• [EXERCISE GOAL]: Only the lines below from the one containing "Rush Hour Knitting (1166, 558)" to the one containing "Acepto el tratamiento" should be repeated, both included and unchanged.

── AVAILABLE DATA ──

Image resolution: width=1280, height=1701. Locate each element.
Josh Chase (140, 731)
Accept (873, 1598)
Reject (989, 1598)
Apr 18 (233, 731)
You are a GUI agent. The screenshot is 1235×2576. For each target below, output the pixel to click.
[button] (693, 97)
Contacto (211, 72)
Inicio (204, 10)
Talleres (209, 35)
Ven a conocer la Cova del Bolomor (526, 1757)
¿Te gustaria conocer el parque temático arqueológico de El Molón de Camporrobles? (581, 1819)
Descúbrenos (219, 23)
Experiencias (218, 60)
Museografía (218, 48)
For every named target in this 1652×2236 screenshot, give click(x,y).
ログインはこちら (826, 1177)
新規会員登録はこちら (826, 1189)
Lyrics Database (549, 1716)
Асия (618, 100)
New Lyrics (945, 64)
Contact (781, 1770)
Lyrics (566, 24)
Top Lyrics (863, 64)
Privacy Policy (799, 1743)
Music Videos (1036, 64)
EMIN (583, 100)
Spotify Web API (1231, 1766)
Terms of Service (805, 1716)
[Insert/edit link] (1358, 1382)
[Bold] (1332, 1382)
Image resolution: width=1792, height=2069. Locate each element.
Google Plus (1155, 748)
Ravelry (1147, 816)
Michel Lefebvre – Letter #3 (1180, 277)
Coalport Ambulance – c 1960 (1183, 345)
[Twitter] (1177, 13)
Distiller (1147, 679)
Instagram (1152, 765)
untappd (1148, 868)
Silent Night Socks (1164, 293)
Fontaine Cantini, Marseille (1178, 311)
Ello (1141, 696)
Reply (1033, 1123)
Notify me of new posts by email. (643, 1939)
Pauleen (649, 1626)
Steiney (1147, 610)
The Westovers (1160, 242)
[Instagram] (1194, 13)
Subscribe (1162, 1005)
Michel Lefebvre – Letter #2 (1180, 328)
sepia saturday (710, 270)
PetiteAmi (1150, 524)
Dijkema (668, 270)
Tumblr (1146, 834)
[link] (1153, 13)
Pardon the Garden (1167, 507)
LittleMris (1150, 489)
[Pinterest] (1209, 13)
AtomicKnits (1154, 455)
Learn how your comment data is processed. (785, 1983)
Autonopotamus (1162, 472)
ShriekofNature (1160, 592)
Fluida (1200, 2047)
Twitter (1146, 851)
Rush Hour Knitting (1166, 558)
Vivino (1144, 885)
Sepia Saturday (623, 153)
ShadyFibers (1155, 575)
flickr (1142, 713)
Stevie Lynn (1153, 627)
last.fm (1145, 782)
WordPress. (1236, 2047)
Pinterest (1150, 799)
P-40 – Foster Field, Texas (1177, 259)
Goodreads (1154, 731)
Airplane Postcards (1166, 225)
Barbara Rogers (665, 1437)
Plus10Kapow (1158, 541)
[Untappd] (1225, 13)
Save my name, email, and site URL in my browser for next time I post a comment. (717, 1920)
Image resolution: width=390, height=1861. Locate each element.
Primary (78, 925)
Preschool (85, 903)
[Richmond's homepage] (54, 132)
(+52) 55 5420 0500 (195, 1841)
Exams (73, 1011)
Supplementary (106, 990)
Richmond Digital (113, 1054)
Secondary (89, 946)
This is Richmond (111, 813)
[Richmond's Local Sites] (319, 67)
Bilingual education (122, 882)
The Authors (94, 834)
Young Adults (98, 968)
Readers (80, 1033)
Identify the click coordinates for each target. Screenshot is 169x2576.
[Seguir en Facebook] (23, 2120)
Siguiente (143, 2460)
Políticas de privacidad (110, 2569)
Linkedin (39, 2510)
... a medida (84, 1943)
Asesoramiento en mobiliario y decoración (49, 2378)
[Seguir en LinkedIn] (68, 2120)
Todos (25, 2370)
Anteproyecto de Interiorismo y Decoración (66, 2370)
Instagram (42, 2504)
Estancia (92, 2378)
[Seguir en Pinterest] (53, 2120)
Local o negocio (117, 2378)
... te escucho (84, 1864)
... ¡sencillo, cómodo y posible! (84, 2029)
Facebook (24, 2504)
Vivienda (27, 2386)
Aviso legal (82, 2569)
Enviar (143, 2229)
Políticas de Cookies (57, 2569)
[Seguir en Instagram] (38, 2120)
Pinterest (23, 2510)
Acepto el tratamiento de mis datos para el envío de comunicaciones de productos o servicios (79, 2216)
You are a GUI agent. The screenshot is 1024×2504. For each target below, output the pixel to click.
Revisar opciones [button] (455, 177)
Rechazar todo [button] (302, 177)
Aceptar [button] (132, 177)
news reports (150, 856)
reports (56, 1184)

───

• [SOLUTION]:
Rush Hour Knitting (1166, 558)
Vivino (1144, 885)
Sepia Saturday (623, 153)
ShadyFibers (1155, 575)
flickr (1142, 713)
Stevie Lynn (1153, 627)
last.fm (1145, 782)
WordPress. (1236, 2047)
Pinterest (1150, 799)
P-40 – Foster Field, Texas (1177, 259)
Goodreads (1154, 731)
Airplane Postcards (1166, 225)
Barbara Rogers (665, 1437)
Plus10Kapow (1158, 541)
[Untappd] (1225, 13)
Save my name, email, and site URL in my browser for next time I post a comment. (717, 1920)
Image resolution: width=390, height=1861. Locate each element.
Primary (78, 925)
Preschool (85, 903)
[Richmond's homepage] (54, 132)
(+52) 55 5420 0500 (195, 1841)
Exams (73, 1011)
Supplementary (106, 990)
Richmond Digital (113, 1054)
Secondary (89, 946)
This is Richmond (111, 813)
[Richmond's Local Sites] (319, 67)
Bilingual education (122, 882)
The Authors (94, 834)
Young Adults (98, 968)
Readers (80, 1033)
Identify the click coordinates for each target. Screenshot is 169x2576.
[Seguir en Facebook] (23, 2120)
Siguiente (143, 2460)
Políticas de privacidad (110, 2569)
Linkedin (39, 2510)
... a medida (84, 1943)
Asesoramiento en mobiliario y decoración (49, 2378)
[Seguir en LinkedIn] (68, 2120)
Todos (25, 2370)
Anteproyecto de Interiorismo y Decoración (66, 2370)
Instagram (42, 2504)
Estancia (92, 2378)
[Seguir en Pinterest] (53, 2120)
Local o negocio (117, 2378)
... te escucho (84, 1864)
... ¡sencillo, cómodo y posible! (84, 2029)
Facebook (24, 2504)
Vivienda (27, 2386)
Aviso legal (82, 2569)
Enviar (143, 2229)
Políticas de Cookies (57, 2569)
[Seguir en Instagram] (38, 2120)
Pinterest (23, 2510)
Acepto el tratamiento de mis datos para el envío de comunicaciones de productos o servicios (79, 2216)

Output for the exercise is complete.